> **TAREFA PROPOSTA**:
Imprima sem alterações a passagem do trecho sobre governança no jornalismo de "apresenta novas formas" a "jornalísticas do país.".

> **TRECHO SELECIONADO**:
4 GOVERNANÇA: NOVAS FORMAS DE RELACIONAMENTO E INTERAÇAO

COM OS PÚBLICOS

A crise do modelo de negócio do jornalismo, de acordo com Mick e Tavares (2017, p.

126), é apenas o problema mais visível dentro de um contexto profundo, “no que diz respeito

aos padrões de relação entre as empresas jornalísticas e seus públicos”. Esse processo

apresenta novas formas de organização e relacionamento que estreitam laços e têm se

consagrado em algumas inciativas jornalísticas, como será explorado nas etapas seguintes

deste estudo. No caso específico do Brasil, a relação entre públicos e veículos é intensificada,

principalmente, pelos enquadramentos conferidos a determinados assuntos das maiores

empresas jornalísticas do país.

> **MATERIAL FORNECIDO**:

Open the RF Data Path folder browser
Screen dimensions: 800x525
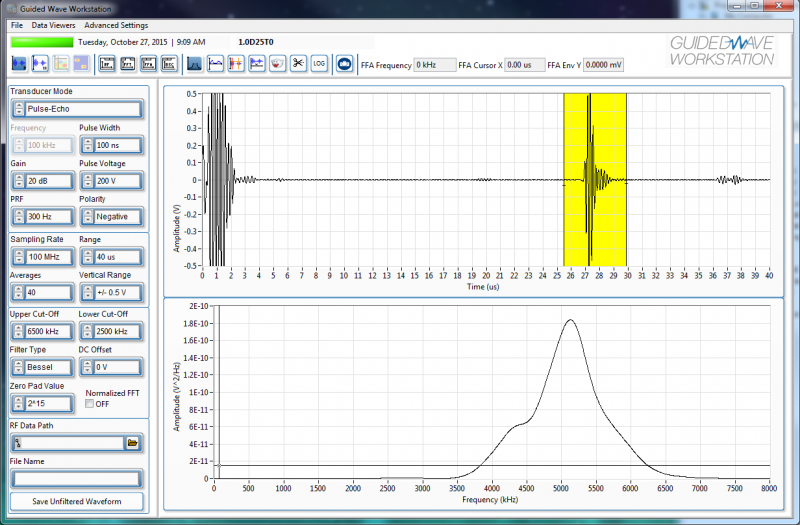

--

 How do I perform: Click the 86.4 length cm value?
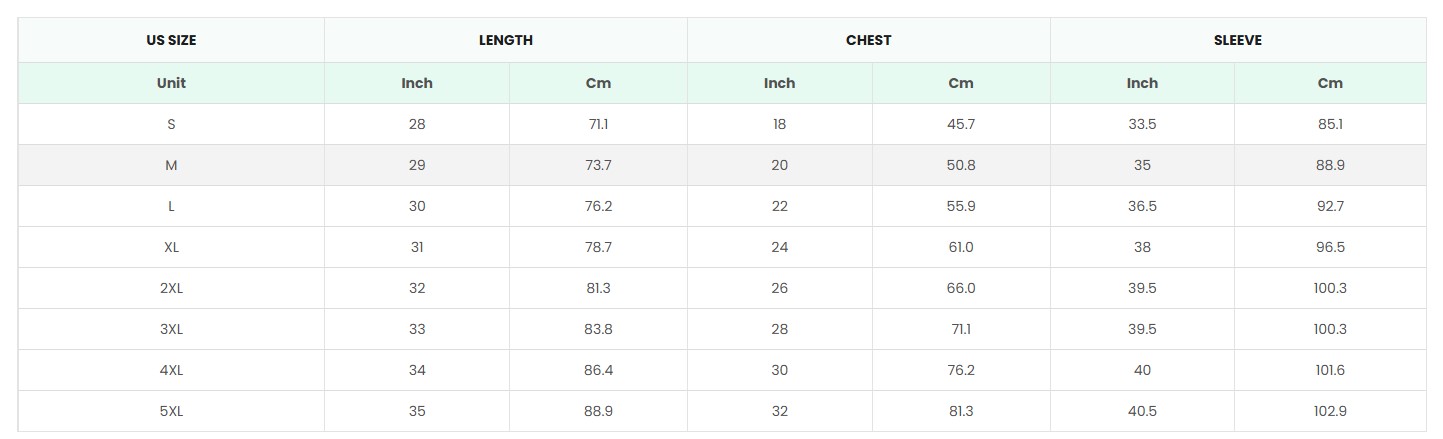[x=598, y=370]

> **EXERCÍCIO RESOLVIDO**:
apresenta novas formas de organização e relacionamento que estreitam laços e têm se

consagrado em algumas inciativas jornalísticas, como será explorado nas etapas seguintes

deste estudo. No caso específico do Brasil, a relação entre públicos e veículos é intensificada,

principalmente, pelos enquadramentos conferidos a determinados assuntos das maiores

empresas jornalísticas do país.